Package Installation

Workbench

This section focuses on pip and uv for installing Python packages across all session types. Other tools may follow similar configuration patterns.

For session-specific Python package features and configuration, see the Python package installation page for each session type

Setting a Python package index for sessions

Sessions can be configured to use Posit Public Package Manager (3PM), or any other private or public Python package index, as the default Python package index for both pip and uv. This can be configured by setting session-python-index-url in rserver.conf. The default rserver.conf file included with new Workbench installs sets this value to 3PM:

/etc/rstudio/rserver.conf
session-python-index-url=https://packagemanager.posit.co/pypi/latest/simple

The value set by session-python-index-url is added to the session via the environment variables PIP_INDEX_URL and UV_INDEX_URL and automatically used by pip and uv. See the following sections on this page for more information on how those environment variables interact with pip and uv’s configuration files, as well as how to set other configuration items for sessions.

Configuring additional pip and uv settings

Generally, pip and uv can be configured via three main methods:

  1. command-line options
  2. environment variables
  3. configuration files

These configuration methods have a specific configuration precedence order with command-line options taking the highest precedence, and configuration files taking the lowest precedence. See pip’s precedence order or uv’s precedence order.

For example, as mentioned above, setting the session-python-index-url configuration item in rserver.conf automatically sets PIP_INDEX_URL and UV_INDEX_URL in the session environment. These environment variables override any index-url value set in /etc/pip.conf. Additionally, if a user wants to override the values set in /etc/pip.conf as well as PIP_INDEX_URL, they may do so by passing --index-url example.index.site directly to pip.

Important

Remember the configuration precedence order when diagnosing pip or uv behavior. These configuration methods can lead to unexpected behavior if you’re unaware of them.

Configuration using configuration files

Admins can configure global pip and uv settings for all sessions using /etc/pip.conf or /etc/uv/uv.toml, respectively. However, it’s important to note that Workbench adds environment variables into sessions in order to set convenient pip or uv settings. To ensure your configuration isn’t silently overriden by environment variables, configure pip and uv using environment variables as described in the section below.
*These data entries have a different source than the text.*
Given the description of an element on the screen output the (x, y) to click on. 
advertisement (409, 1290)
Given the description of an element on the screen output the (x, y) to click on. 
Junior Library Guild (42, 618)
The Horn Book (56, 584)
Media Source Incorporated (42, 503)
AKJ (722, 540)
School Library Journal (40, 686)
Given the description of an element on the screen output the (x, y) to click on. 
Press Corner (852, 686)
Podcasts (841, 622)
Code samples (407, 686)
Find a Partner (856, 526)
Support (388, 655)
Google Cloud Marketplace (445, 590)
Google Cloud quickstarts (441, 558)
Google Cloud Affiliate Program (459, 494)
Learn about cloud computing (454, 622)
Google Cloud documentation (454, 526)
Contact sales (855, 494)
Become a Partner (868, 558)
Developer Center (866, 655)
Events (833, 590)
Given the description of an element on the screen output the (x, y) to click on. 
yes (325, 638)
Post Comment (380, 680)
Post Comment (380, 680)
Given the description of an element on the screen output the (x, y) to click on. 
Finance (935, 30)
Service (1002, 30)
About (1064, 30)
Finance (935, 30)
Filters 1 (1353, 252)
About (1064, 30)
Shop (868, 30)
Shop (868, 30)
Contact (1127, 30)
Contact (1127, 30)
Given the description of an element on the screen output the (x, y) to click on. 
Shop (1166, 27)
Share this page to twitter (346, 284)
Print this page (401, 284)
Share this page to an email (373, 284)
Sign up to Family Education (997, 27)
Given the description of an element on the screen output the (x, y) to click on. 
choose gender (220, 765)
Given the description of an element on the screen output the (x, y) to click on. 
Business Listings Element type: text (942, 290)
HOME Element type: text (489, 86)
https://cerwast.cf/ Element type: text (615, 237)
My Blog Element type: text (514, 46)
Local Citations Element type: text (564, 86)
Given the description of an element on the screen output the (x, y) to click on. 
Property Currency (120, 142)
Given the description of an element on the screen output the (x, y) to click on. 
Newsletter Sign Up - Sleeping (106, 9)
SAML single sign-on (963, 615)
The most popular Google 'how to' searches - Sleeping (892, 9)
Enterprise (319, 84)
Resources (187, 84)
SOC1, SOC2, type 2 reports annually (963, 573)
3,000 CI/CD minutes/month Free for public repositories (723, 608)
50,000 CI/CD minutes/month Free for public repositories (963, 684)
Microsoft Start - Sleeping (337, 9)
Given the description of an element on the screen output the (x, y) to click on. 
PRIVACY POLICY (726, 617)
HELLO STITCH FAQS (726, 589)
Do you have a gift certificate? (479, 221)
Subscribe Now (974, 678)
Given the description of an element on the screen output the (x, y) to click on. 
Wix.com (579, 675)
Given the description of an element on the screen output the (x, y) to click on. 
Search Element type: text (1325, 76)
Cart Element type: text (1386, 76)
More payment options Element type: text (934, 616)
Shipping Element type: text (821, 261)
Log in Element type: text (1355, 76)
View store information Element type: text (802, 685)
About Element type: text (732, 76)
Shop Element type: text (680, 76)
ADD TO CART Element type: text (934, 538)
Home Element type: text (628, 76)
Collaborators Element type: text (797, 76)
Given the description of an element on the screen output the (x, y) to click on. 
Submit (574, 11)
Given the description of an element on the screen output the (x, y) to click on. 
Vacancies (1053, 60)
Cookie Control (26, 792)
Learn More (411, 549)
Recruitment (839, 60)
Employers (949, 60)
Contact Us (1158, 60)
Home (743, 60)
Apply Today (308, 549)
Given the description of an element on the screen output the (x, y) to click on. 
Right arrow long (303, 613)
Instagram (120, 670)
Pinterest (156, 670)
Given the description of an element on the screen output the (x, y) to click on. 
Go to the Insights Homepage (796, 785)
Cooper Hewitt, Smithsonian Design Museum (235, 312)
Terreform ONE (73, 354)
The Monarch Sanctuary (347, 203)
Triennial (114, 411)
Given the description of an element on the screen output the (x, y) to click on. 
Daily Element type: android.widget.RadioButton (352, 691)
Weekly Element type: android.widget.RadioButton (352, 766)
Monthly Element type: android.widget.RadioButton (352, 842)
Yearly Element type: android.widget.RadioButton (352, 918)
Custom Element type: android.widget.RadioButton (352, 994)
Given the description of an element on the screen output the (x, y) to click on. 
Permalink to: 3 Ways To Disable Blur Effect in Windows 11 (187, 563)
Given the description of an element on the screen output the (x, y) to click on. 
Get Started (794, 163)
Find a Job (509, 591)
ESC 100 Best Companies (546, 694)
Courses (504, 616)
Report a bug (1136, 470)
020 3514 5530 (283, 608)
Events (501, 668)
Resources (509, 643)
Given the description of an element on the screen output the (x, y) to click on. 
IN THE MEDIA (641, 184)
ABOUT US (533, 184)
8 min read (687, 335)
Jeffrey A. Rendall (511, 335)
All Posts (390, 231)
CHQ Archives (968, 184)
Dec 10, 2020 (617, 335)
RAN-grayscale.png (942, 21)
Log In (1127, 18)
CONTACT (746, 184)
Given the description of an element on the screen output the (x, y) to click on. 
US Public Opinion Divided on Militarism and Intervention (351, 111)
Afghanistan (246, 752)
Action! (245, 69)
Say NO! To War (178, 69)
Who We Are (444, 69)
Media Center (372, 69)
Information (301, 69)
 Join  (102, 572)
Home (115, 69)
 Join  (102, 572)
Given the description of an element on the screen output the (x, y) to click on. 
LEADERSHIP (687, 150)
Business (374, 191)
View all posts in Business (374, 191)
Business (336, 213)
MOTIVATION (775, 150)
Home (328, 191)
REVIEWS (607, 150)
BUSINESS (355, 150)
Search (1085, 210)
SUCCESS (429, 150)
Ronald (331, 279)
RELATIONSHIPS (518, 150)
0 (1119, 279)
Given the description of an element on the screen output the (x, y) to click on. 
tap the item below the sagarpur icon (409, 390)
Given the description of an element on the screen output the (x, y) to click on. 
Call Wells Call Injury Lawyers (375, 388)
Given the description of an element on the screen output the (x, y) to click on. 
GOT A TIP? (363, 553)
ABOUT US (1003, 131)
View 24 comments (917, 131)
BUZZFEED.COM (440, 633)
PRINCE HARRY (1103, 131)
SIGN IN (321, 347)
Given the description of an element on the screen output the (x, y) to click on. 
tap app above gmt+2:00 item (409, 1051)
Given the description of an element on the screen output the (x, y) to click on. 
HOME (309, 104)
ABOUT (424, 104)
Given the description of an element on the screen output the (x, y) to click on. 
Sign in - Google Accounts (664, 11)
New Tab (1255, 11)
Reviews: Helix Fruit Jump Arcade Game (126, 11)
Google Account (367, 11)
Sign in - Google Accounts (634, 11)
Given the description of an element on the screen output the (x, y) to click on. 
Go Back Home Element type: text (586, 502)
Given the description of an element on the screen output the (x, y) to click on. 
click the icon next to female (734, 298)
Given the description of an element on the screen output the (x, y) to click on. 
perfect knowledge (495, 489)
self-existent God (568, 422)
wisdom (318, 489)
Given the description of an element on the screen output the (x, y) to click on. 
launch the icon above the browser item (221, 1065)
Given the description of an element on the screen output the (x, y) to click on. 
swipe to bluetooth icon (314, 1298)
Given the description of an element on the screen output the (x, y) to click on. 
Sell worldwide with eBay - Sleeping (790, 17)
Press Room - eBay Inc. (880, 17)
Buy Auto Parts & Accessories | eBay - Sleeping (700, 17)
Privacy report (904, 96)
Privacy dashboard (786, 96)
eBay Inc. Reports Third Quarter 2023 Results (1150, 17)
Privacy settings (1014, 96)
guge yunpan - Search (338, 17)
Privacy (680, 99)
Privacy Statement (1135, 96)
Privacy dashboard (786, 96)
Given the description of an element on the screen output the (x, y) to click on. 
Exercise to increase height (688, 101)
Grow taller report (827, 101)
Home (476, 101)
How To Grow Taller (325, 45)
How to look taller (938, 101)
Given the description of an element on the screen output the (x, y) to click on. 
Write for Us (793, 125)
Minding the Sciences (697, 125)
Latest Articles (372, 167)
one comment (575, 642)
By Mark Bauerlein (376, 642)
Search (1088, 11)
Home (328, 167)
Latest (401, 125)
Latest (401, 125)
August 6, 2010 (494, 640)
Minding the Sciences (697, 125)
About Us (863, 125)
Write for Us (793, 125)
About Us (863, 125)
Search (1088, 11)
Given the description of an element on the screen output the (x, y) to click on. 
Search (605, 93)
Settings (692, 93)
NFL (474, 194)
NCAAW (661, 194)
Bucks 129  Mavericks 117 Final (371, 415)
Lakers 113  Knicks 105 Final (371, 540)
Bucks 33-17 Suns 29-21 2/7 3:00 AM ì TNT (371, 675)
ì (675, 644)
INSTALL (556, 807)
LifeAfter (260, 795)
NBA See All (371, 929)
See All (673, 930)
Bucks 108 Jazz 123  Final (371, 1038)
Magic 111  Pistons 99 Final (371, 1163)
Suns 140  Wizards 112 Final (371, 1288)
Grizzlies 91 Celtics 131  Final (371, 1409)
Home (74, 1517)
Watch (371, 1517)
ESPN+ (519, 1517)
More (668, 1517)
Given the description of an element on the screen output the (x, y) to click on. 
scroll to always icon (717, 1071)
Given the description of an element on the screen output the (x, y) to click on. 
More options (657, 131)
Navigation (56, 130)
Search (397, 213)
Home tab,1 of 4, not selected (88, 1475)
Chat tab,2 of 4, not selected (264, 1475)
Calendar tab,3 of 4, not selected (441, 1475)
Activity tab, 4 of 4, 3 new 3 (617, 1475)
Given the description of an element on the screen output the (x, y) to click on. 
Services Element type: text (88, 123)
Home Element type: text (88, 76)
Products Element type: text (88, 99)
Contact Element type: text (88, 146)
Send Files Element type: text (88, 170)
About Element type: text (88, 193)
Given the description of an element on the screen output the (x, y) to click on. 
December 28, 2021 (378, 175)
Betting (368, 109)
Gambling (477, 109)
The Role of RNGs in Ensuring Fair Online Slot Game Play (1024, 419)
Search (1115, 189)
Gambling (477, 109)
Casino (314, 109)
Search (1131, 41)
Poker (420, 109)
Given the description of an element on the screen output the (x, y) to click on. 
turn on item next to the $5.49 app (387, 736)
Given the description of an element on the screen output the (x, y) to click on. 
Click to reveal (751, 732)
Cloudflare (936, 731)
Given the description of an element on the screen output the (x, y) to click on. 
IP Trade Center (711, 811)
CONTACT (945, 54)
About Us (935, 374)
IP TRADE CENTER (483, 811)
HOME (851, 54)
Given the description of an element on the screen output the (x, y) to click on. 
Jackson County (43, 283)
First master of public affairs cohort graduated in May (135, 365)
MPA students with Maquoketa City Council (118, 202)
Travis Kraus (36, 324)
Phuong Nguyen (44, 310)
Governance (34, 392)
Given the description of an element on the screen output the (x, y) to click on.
Configuration using environment variables

You can always configure pip or uv using configuration files, but, because Workbench uses environment variables to set convenient defaults in sessions, setting other configuration items with environment variables will provide more consistent behavior. This can be done with a high degree of granularity by using the launcher-env configuration file. For information on which configuration items each tool exposes via environment variables see pip’s configuration environment variables or uv’s configuration environment variables.

Note

The environment variables added in /etc/rstudio/launcher-env take precedence over environment variables set by configuration items in /etc/rserver.conf like session-python-index-url, for example, which sets PIP_INDEX_URL and UV_INDEX_URL in session environments.

If you have a Python package repository for your own Python packages, such as Posit Package Manager, or have a PyPI mirror inside your firewall, you can configure Posit Workbench to use that package repository when installing packages via pip or uv.

For example, to configure your own custum primary and backup Python package repository for Positron sessions, and add a timeout of 60 seconds to all sessions, add the following to /etc/rstudio/launcher-env:

/etc/rstudio/launcher-env
1JobType: session
2Workbench: positron
3Environment: PIP_INDEX_URL="primary.example.index.site"
UV_INDEX_URL="primary.example.index.site"
4 PIP_EXTRA_INDEX_URL="backup.example.index.site"
 UV_EXTRA_INDEX_URL="backup.example.index.site"

JobType: session
5Workbench: any
6Environment: PIP_TIMEOUT=60
7 UV_HTTP_TIMEOUT=60
1
Limit these environment variables to sessions (as opposed to adhoc Workbench jobs).
2
Add these environment variables to Positron sessions. (Only one session type per entry. To add these variables to VS Code sessions, for example, create an identical entry but with Workbench: vs code as the session type.)
3
Override the default session-python-index-url from /etc/rserver.conf (if set) with your own Python package index.
4
Add an extra, backup package index.
5
Add the timeout environment variables to all session types.
6
Set the timeout to 60 seconds.
7
Note that uv’s timeout variable name is different from pip’s.